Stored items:
.....

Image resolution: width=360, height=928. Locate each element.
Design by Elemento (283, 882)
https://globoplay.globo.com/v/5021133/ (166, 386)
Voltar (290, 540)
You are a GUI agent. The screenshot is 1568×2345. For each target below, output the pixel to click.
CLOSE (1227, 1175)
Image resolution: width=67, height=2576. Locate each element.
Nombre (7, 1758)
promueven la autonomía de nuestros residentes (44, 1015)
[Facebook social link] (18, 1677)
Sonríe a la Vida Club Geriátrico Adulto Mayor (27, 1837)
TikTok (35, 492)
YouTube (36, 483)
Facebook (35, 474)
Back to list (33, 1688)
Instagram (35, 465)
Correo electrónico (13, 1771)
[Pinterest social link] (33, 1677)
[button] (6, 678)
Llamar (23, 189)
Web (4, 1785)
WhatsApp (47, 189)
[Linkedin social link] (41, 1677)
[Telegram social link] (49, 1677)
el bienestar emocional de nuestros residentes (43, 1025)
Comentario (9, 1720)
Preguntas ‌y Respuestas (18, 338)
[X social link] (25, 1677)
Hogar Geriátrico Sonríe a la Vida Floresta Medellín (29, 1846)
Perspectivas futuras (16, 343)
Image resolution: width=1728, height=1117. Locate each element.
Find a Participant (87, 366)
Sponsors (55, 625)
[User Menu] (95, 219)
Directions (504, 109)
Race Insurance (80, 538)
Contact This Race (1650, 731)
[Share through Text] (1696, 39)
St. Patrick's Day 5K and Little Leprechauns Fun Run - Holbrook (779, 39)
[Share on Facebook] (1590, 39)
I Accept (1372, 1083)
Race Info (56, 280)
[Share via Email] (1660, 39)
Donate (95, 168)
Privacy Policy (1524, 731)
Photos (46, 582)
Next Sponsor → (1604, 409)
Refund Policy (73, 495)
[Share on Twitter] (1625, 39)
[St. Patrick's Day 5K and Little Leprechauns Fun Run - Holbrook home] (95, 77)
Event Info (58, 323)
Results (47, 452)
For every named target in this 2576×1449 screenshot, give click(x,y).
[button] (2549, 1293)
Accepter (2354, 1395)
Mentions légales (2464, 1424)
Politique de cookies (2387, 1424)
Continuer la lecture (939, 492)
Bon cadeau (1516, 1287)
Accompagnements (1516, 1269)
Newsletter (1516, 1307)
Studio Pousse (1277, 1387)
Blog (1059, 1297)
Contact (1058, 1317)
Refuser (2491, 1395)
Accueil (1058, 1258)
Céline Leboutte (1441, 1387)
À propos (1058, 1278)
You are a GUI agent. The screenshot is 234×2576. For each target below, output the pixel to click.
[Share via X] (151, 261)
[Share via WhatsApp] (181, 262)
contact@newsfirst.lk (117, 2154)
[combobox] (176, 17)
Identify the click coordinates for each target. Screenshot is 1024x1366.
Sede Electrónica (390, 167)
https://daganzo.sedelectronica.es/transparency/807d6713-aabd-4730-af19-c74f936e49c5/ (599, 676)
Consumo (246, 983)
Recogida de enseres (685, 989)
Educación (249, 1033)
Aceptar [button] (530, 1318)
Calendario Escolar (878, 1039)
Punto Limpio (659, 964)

.....

## Problem to work on
Every line above in which the word "Share" occurs is to be copied.

## Output below
[Share through Text] (1696, 39)
[Share on Facebook] (1590, 39)
[Share via Email] (1660, 39)
[Share on Twitter] (1625, 39)
[Share via X] (151, 261)
[Share via WhatsApp] (181, 262)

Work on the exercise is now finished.